Regie: bitte in einen Kasten setzen Wie funktioniert die Green Score Card?
Die Green Score Card ist ein praxisorientierter Leitfaden für die Umsetzung und Durchführung von Green Meetings. Die online basierte „Checkliste“ mit 13 Handlungsfeldern und über 200 nachhaltigen Maßnahmen führt den Anwender durch alle relevanten Bereiche eines Green Meetings, zeigt Alternativen und Optimierungsmöglichkeiten auf. Sie wird inzwischen in Eventabteilungen großer Unternehmen eingesetzt. Auch die Liederhalle Stuttgart setzt erfolgreich die Green Score Card ein. Für Norbert Hartmann, Leiter der Liederhalle, ist die Green Score Card ein hervorragendes Tool, um Veranstalter zu unterstützen, ihre Events bewusster und nachhaltiger zu planen. Deshalb bietet die Liederhalle diesen Service für ihre Kunden kostenfrei an. „Die Green Score Card ist ein Gewinn für Umwelt, Image und Budget – wir freuen uns, dass sie bereits von mehreren Veranstaltern eingesetzt wurde“, betont Hartmann.

Welche Leistungen bieten Sie außerdem an?
Innerhalb der letzten Jahre wuchs auch die Nachfrage im Bereich nachhaltiger Tourismus und Kommunikation stetig.

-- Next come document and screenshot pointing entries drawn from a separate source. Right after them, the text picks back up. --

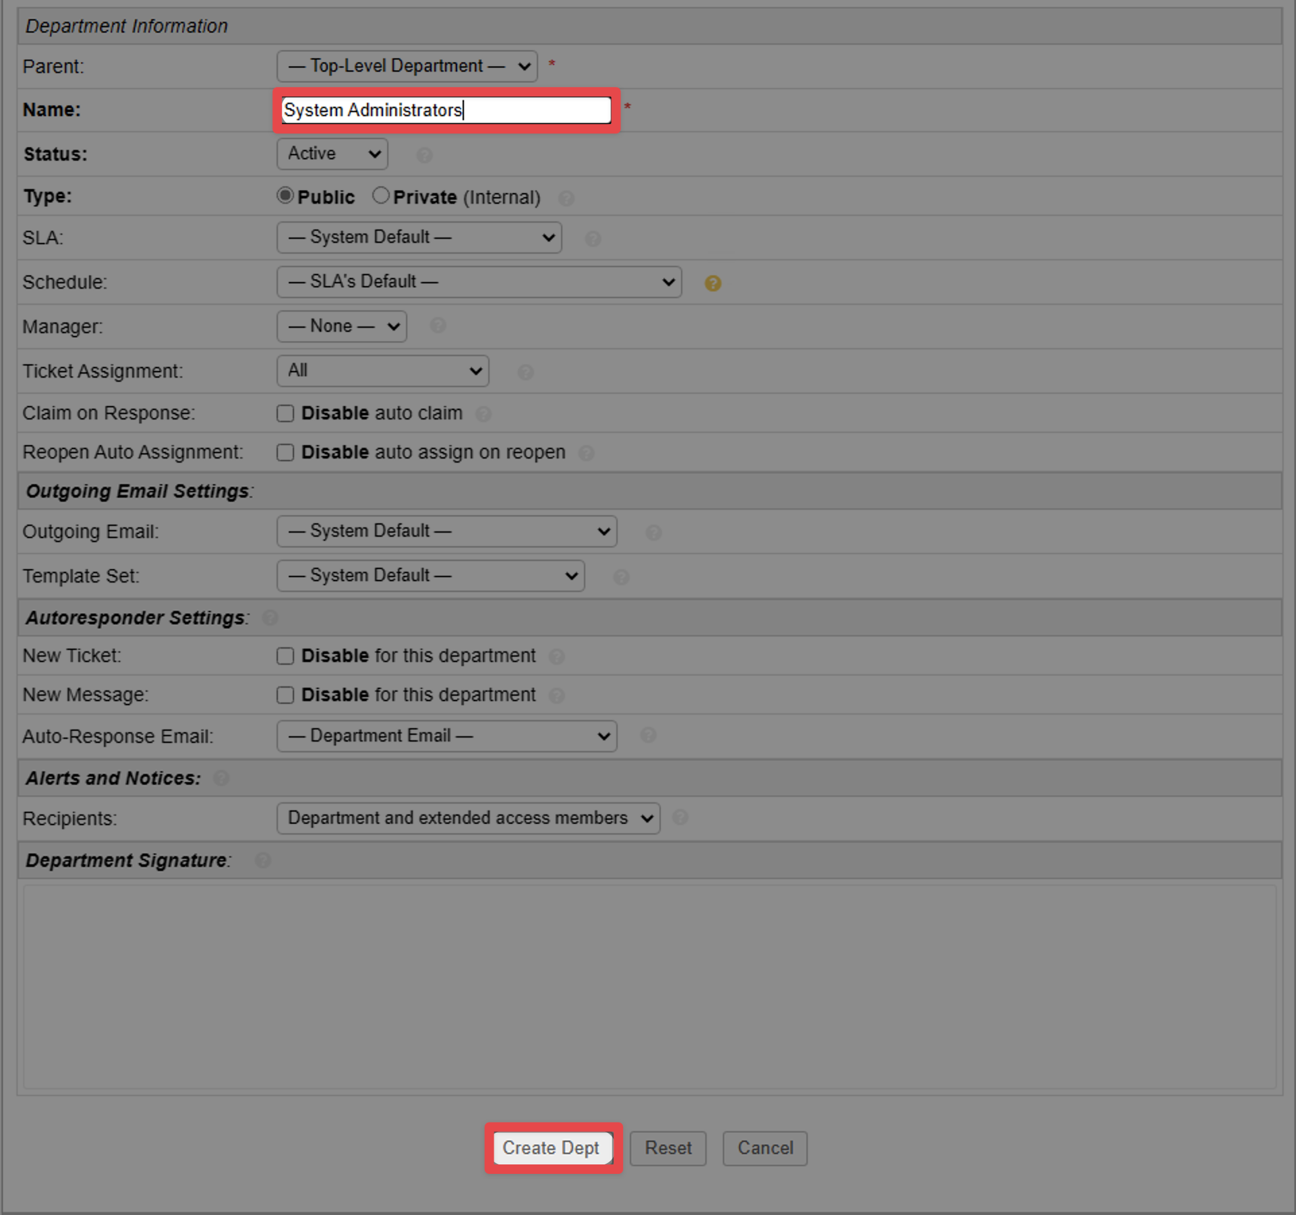Check Disable auto assign on reopen
The height and width of the screenshot is (1215, 1296).
285,452
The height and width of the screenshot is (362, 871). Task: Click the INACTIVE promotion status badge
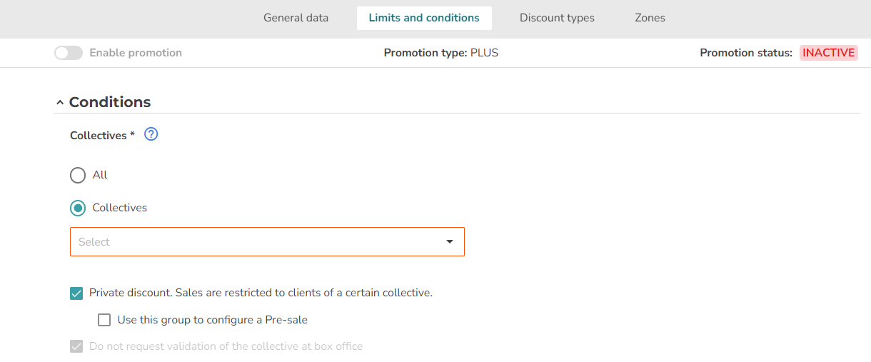tap(829, 53)
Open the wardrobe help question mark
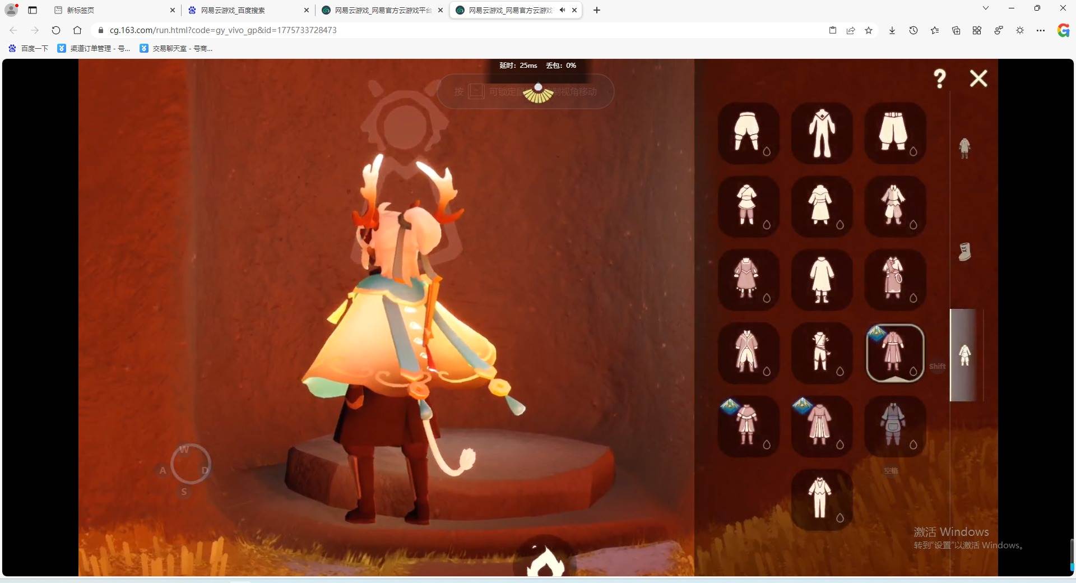 940,78
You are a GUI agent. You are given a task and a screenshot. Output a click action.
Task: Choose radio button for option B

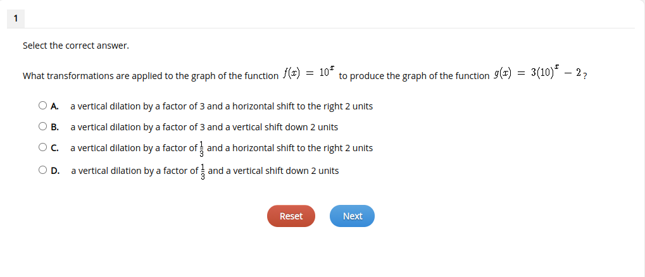43,126
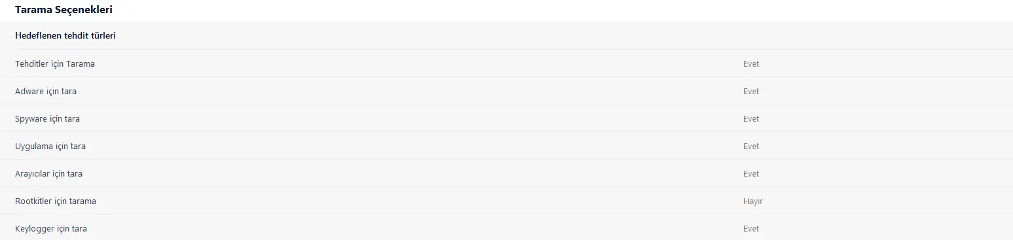Toggle the Evet value for Uygulama için tara
Screen dimensions: 1013x240
[x=751, y=146]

Darum haben wir mit Experten aus dem Nachhaltigkeitssektor das interdisziplinäre Netzwerk Green Guides ins Leben gerufen. Wir unterstützen Kongresshäuser, Hotels und Unternehmen bei der Planung und Umsetzung umweltverträglicher Events, die langfristig einen ökonomischen Mehrwert sichern. Daneben bieten wir Coachings, Seminare, detaillierte Leitfäden und Nachhaltigkeitskommunikation an – bis hin zum CSR-Bericht.

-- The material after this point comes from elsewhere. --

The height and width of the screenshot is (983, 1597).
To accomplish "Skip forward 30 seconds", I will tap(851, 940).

Mittlerweile geht es nicht mehr nur um Green Meetings – es zeigt sich, dass CSR ein Innovationstreiber ist und neue Chancen birgt. Darum konzipieren wir zukunftsweisende Kampagnen und Konzepte, die aufzeigen, wie Unternehmen aus der Veranstaltungsbranche Nachhaltigkeit mit ihrem Kerngeschäft verbinden können.

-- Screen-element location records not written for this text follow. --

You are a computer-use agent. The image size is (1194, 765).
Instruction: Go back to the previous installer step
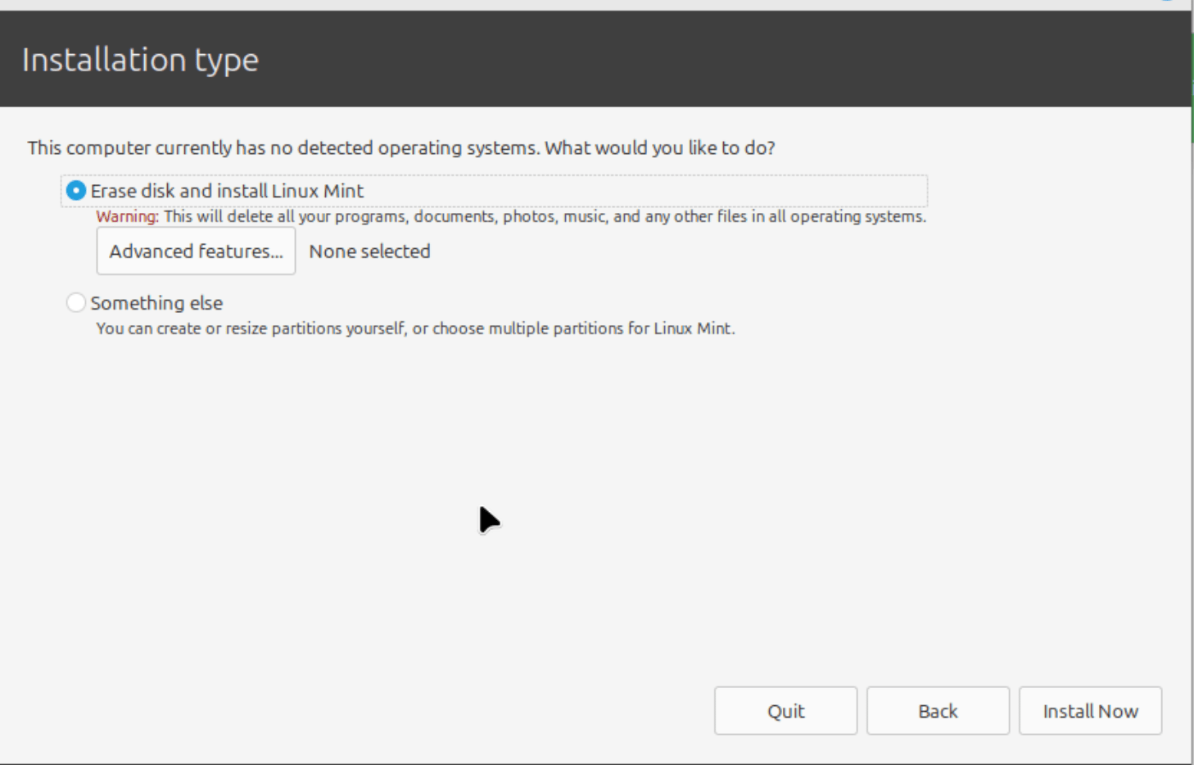click(938, 710)
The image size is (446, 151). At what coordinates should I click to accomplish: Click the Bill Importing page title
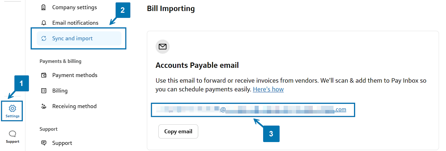(171, 9)
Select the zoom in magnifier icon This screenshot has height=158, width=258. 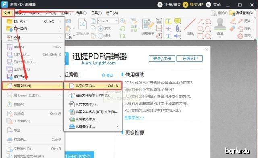(x=123, y=21)
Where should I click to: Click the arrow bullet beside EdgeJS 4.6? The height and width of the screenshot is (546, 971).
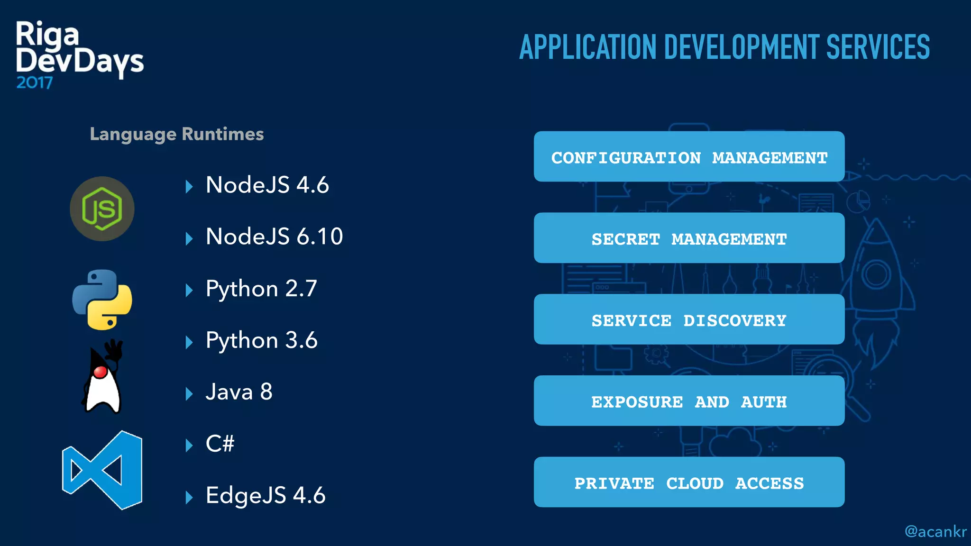189,497
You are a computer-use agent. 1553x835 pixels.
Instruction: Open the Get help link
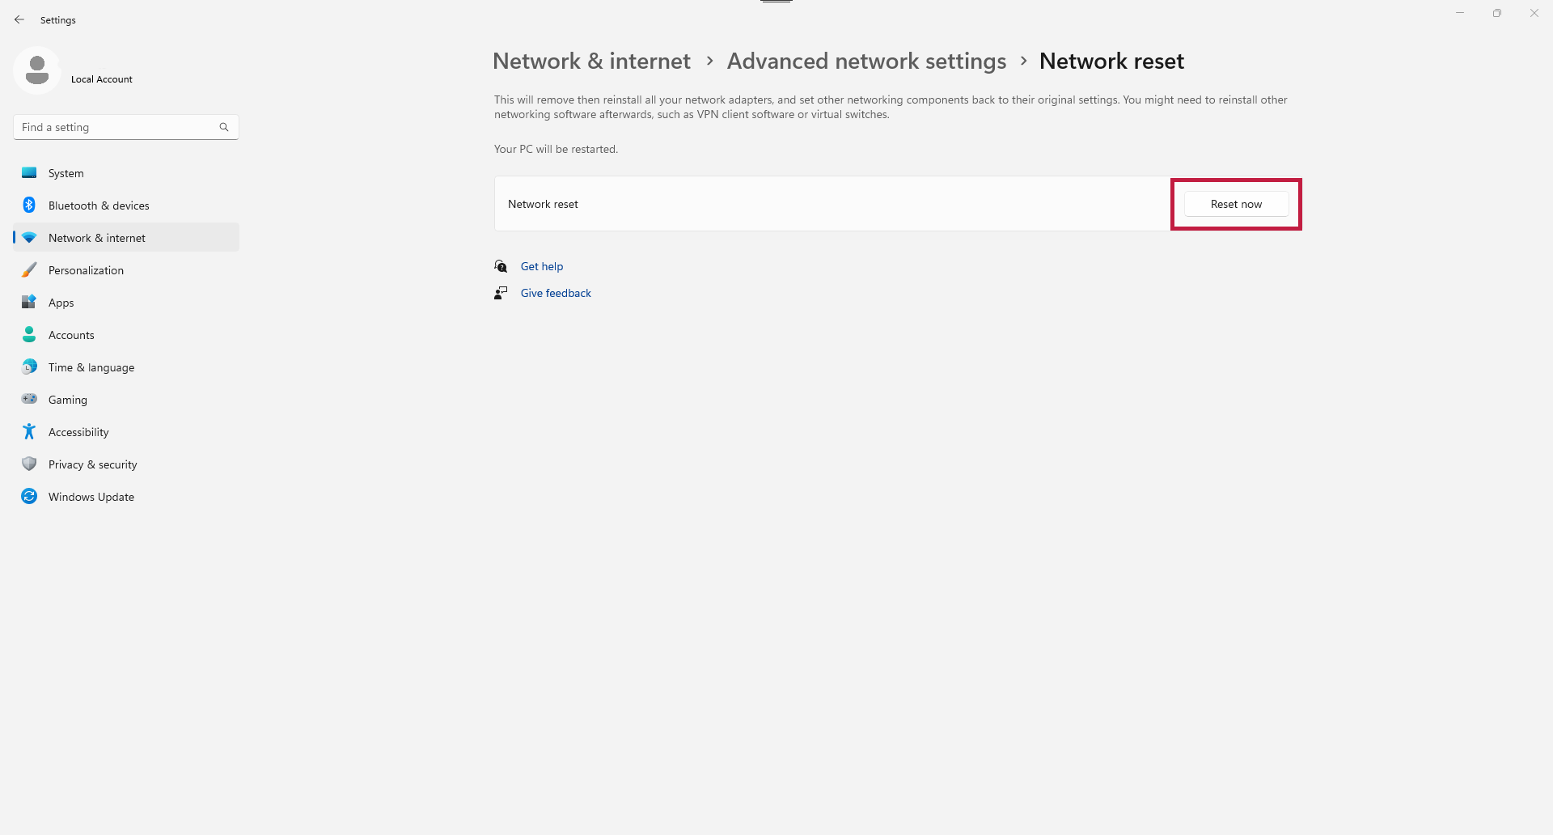[x=542, y=266]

Gibt es dafür universelle Lösungen?
Keinesfalls. Ob Kongresscenter, Hotel oder Unternehmen – die Aufgabenstellungen sind stets individuell. Darum gibt es keine vorgefertigten Lösungen, die für alle gelten. Einige haben bspw. schon begonnen, Nachhaltigkeit in ihre Kernprozesse zu integrieren. Andere fangen ganz von vorne an. Dann bieten wir zunächst einen Workshop, der alle verantwortlichen Mitarbeiter für das Thema sensibilisiert, einzelne Handlungsfelder und Einsparpotentiale aufzeigt. Meist erarbeiten wir gemeinsam mit dem Kunden detaillierte Leitfäden, die praxistauglich sind und als Richtschnur für „grüne“ Veranstaltungen“ gelten. Uns ist es wichtig – jenseits von Zertifikaten – den Weg aufzuzeigen, der zu mehr Nachhaltigkeit führt, ein abstraktes Thema greifbar macht sowie zum Mitmachen motiviert. Unser Ziel ist es außerdem, Veranstaltern mehr Sicherheit und eine klare Richtung für nachhaltige Aktivitäten zu geben. Und zu zeigen, dass man durch einfache Maßnahmen schon viel erreichen und Kosten einsparen kann.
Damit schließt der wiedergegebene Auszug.